Sure.
I’m using an instruct style dataset with a system field (in Axolotl I use either the orcamini dataset type or chatml). I’ve then collated a bunch of writing that I like (up to 4096 tokens in length) and then reverse prompted it in an LLM to create instructions. So, for example, one sample might have a system field that is “You are a professional author with a raw, visceral writing style” or “You are an AI built for storytelling.” Then the instruction might be “write a short story about X that touches on themes of Y and Z, write in the style of W.” Or the instruction might be a more detailed template, setting out genre, plot, characters, scene description, POV, etc. Then the response is the actual piece. My dataset also includes some contemporary non-rhyming poetry, some editing/rephrasing samples, and some literary analysis.
I have three datasets. A small one that is purely top quality writing in a dataset structured as above, a middle sized one that also works in some fiction-focused synthetic GPT-4 data I’ve generated myself and curated from other datasets, and a larger one that also incorporates conversational responses derived from a dataset that is entirely Claude generated.
I’ve then run a full fine-tune on Mistral with those datasets using Axolotl on RunPod, using either 2 or 3 A100s.
I find utilising a system prompt very beneficial – it seems to help build associative connections.
Overall results have been pretty good. The larger dataset model is a great all round writer and still generalises well. The smaller dataset model produces writing that is literary, verbose, and pretty.

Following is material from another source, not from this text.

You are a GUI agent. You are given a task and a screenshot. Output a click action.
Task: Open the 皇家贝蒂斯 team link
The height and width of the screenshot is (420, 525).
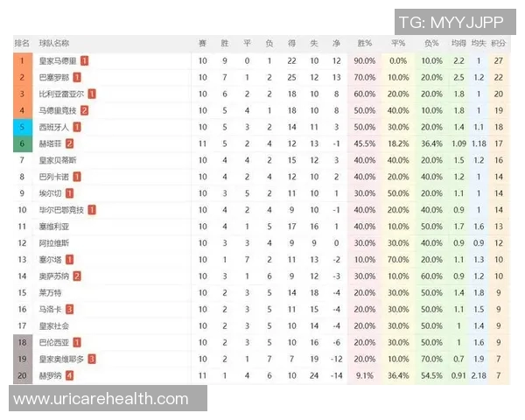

I’ve also had some success training on Zephyr as a base model. It helps to give underlying structure and coherence. Finding the right balance of writing pretty and long, with enough underlying reasoning to sustain coherence has been the key challenge for me.
Doing a full fine tune on Mistral 7B is the only way I’ve gotten human, literary text out of any of these models. Occasionally the vanilla Llama-2 70B will output something great. Yi-34B-Chat, while not by default a literary writer (it’s got that clunky, purple prose, GPT-4 feel to it) impressed me with its ability to write in a requested style.
The old Guanaco 33B and 65B models produced nice prose, but unfortunately they’re only 2048 context and they weren’t the best at following instructions.